Syberberg currently resides mainly on his family estate in Nossendorf which he has bought back and restored, but has a secondary residence in Munich.

==Awards==
- 1979 Bavarian Film Award, Best Production Design

==Bibliography==
- Interpretationen zum Drama Friedrich Dürrenmatts: Zwei Modellinterpretationen zur Wesensdeutung des modernen Dramas. Uni-Druck, Munich 1965.
- Fotografie der 30er Jahre: Eine Anthologie. Schirmer-Mosel Verlag, Munich 1977, ISBN 978-3-921375-14-3.
- Filmbuch – Filmästhetik – 10 Jahre Filmalltag – Meine Trauerarbeit für Bayreuth – Wörterbuch des deutschen Filmkritikers. Fischer Taschenbuch, 1979, ISBN 3-596-23650-9.
- Die freudlose Gesellschaft-Notizen aus dem letzten Jahr. Hanser Verlag Munich 1981, ISBN 3-446-13351-8.
- Kleist, Penthesilea. Hentrich, Berlin 1988, ISBN 3-926175-49-4.

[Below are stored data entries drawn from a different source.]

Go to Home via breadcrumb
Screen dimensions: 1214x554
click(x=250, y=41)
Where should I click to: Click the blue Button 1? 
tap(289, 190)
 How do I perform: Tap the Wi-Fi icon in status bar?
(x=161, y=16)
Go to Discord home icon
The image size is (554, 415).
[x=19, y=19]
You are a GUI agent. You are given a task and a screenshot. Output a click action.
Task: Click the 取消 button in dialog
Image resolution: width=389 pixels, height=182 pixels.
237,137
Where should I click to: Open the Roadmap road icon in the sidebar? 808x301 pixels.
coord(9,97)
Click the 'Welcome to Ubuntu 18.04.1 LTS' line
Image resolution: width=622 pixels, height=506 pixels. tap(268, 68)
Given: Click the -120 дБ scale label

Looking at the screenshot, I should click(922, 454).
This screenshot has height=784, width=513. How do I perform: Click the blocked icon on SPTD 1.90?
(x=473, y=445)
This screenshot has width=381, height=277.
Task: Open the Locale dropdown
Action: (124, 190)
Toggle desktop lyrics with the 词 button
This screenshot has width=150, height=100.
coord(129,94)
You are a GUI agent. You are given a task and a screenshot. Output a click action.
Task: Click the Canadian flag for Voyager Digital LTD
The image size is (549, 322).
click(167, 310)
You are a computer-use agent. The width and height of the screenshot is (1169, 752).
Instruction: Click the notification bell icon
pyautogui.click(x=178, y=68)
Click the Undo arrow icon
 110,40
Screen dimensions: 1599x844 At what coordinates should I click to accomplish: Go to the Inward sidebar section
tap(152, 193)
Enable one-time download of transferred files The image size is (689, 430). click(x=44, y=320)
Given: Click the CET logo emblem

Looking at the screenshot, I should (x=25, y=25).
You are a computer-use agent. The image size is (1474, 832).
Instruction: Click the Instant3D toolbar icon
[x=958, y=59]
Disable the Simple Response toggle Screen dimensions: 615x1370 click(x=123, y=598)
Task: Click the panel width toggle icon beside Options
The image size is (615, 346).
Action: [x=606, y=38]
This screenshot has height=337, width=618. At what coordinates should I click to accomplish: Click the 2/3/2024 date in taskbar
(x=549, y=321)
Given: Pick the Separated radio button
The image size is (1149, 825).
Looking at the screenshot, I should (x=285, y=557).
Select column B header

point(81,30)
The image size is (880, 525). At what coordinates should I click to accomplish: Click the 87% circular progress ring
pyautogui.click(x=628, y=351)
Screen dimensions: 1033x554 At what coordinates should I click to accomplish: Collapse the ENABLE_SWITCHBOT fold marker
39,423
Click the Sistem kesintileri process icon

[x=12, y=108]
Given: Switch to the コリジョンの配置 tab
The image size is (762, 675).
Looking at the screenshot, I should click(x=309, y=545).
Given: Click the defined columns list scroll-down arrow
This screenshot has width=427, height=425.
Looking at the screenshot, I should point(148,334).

- Vom Unglück und Glück der Kunst in Deutschland nach dem letzten Kriege. Matthes & Seitz, Munich 1990, ISBN 3-88221-761-8.
- Der verlorene Auftrag – ein Essay. Karolinger, Vienna 1994, ISBN 978-3-85418-068-5.
- Das Rechte – tun. Kronenbitter, Munich 1995, ISBN 3-930580-02-0.
- Film nach dem Film. Verlag für moderne Kunst, Nuremberg 2008, ISBN 3-940748-12-9.